I don't know how the Rand function ensure this, can you explain this for me, thank you.

Answer 1

Thanks Eric Postpischil very much for his answer, I have understand how to ensure the probability. And I have a more understood answer: The t is a random value between 0 and RANDMAX, and we assume that the loop will run 2 times.
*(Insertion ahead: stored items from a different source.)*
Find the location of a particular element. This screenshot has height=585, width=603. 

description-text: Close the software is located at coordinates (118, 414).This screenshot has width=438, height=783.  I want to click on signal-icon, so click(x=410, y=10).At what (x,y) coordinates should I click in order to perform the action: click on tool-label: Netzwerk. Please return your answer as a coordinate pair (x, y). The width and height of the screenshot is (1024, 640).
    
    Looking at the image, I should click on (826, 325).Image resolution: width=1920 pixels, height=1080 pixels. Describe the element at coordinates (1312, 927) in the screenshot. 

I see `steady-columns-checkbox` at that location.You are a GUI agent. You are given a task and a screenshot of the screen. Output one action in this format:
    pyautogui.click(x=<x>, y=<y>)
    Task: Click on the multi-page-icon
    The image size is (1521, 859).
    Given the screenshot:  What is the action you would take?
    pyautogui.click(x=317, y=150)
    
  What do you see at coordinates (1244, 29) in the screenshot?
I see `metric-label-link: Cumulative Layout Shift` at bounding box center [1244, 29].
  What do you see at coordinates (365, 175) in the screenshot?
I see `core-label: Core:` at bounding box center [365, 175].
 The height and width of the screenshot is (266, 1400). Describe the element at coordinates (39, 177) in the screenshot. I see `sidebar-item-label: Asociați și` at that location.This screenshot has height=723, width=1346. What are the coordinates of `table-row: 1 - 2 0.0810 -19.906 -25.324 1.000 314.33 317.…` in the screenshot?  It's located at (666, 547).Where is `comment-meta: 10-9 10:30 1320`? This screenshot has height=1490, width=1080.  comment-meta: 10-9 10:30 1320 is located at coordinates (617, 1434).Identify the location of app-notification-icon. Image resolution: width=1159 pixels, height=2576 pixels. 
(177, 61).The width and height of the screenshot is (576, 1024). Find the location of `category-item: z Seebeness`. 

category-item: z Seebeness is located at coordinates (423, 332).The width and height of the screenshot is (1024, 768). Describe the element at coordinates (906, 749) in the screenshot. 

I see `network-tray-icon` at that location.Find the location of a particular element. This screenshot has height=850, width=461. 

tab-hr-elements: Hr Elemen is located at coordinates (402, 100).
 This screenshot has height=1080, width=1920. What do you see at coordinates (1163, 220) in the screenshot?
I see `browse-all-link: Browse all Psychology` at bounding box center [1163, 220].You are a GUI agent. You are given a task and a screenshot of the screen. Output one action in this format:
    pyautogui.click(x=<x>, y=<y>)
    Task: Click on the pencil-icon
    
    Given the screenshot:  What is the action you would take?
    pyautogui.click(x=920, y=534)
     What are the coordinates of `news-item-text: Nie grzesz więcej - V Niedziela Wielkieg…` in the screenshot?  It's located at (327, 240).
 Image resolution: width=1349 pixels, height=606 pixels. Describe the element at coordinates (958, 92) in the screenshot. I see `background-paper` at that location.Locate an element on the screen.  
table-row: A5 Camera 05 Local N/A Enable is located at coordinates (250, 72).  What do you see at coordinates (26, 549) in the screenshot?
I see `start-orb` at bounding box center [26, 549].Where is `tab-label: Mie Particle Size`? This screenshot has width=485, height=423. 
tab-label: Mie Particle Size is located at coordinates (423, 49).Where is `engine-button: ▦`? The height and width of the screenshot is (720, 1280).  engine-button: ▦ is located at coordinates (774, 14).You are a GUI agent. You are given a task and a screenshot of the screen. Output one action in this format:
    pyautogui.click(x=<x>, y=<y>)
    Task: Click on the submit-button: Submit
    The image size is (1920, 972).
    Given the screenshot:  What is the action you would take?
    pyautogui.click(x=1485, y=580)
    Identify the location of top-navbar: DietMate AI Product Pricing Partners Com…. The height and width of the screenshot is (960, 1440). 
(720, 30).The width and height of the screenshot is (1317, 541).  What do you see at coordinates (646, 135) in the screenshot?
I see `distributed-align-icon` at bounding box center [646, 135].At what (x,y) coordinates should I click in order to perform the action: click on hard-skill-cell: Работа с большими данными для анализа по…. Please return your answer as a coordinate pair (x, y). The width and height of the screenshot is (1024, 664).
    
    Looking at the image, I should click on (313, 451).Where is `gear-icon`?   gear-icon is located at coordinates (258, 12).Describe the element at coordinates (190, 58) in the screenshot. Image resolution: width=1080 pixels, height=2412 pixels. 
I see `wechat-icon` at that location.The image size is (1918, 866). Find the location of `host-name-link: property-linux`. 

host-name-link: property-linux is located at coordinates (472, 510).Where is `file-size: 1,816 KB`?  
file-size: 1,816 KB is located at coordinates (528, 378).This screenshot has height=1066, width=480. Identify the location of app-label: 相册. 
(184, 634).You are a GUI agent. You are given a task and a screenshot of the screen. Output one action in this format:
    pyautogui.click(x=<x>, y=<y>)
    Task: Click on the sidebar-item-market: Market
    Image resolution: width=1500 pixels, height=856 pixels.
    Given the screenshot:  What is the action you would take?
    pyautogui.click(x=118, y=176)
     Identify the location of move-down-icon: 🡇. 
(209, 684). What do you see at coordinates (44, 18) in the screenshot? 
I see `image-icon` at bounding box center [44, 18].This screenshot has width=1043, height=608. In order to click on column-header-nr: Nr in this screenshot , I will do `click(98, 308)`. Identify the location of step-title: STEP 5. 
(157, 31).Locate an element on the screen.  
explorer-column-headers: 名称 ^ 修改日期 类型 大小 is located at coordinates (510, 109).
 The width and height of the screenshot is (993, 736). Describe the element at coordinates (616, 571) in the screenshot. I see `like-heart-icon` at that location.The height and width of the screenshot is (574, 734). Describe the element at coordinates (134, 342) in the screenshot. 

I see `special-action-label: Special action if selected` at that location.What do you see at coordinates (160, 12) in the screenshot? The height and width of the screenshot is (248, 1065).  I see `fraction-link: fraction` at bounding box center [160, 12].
In the first loop, value of t is smaller than RANDMAX/2^1, means that value of t fall into the range from 0 to RANDMAX/2 , the probability of this is 1/2. In the second loop, remember the fact that value of t is in the range of (0, RANDMAX/2^i), value of t is smaller that RANDMAX/2^2, means that value of t fall into the range from 0 to RANDMAX/2^2, the probability of this is also 1/2, because the range of (0, RANDMAX/2^2) is only 1/2 of the range in first loop, and the first loop show value of t is in the range of (0, RANDMAX/2^1). And notice that the probability of second loop is conditional probability，it‘s based on the probability of first loop, so the probability of second loop is 1/2*1/2=1/4.
In a short, every loop will bring a * 1/2 to last loop's probability.

Answer 2

Presumably RANDMAX is intended to be RAND_MAX.

Neglecting rounding issues, half the return values of rand are above RAND_MAX / 2, and therefore half the time, the loop exits with i = 1.

If the loop continues, it updates i to 2 and j to 4. Then half the remaining return values (¾ of the total) are above RAND_MAX / 4, so, one-quarter of the time, the loop exits with i = 2.

Further iterations continue in the same manner, each iteration exiting with a portion of return values that is half the previous, until the lg_n_max limit is reached.

Thus, neglecting rounding issues and the final limit, the routine returns 1 half the time, 2 one-quarter of the time, 3 one-eighth the time, and so on.

lg_n is not defined in the routine. It appears to be a record of the greatest value returned by the routine so far.